Project structure and pyproject.toml

A modern Python library starts with a clean project layout. The package code lives in a directory named after the package. A pyproject.toml file declares metadata, dependencies, and build configuration.

plaintextplaintext
validable/
    pyproject.toml
    src/
        validable/
            __init__.py
            models.py
            fields.py
            errors.py
    tests/
        test_models.py

The init file exports the public API names that users should import. Everything the user needs should come directly from the top-level package name without navigating into internal submodules.

pythonpython
from validable import Model, Field, ValidationError

Keeping the public API small and predictable is the most important design decision. Every name you export is a commitment.

Custom exceptions

Libraries should define their own exception hierarchy. This lets callers catch library-specific errors without accidentally catching unrelated exceptions.

pythonpython
class ValidableError(Exception):
    pass
 
class ValidationError(ValidableError):
    def __init__(self, field, value, reason):
        self.field = field
        self.value = value
        self.reason = reason
        super().__init__(f"{field}: {reason} (got {value!r})")
 
class RegistryError(ValidableError):
    pass

Callers can catch ValidableError for any library error or ValidationError specifically for field validation failures. Custom exceptions carry structured data about the error, not just a message string.

Descriptors for validated fields

The Field descriptor, covered in the article on Python descriptors, handles type checking and validation at the attribute level.

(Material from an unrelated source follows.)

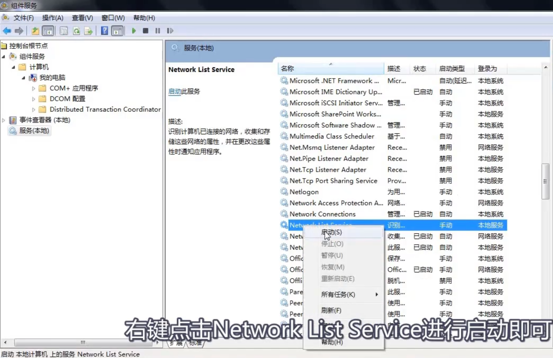The height and width of the screenshot is (358, 553).
Task: Toggle the action pane toolbar icon
Action: point(117,31)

Each Field instance manages storage for its attribute across all model instances.

pythonpython
class Field:
    def __init__(self, field_type, validators=None):
        self.field_type = field_type
        self.validators = validators or []
        self.storage = {}
 
    def __set_name__(self, owner, name):
        self.name = name
 
    def __get__(self, instance, owner):
        if instance is None:
            return self
        return self.storage.get(id(instance))
 
    def __set__(self, instance, value):
        if not isinstance(value, self.field_type):
            raise ValidationError(
                self.name, value,
                f"expected {self.field_type.__name__}"
            )
        for validator in self.validators:
            validator(self.name, value)
        self.storage[id(instance)] = value

The descriptor validates type on every assignment. Additional validators can enforce domain-specific rules like positivity or string length. Storage per instance uses the id-based dictionary pattern.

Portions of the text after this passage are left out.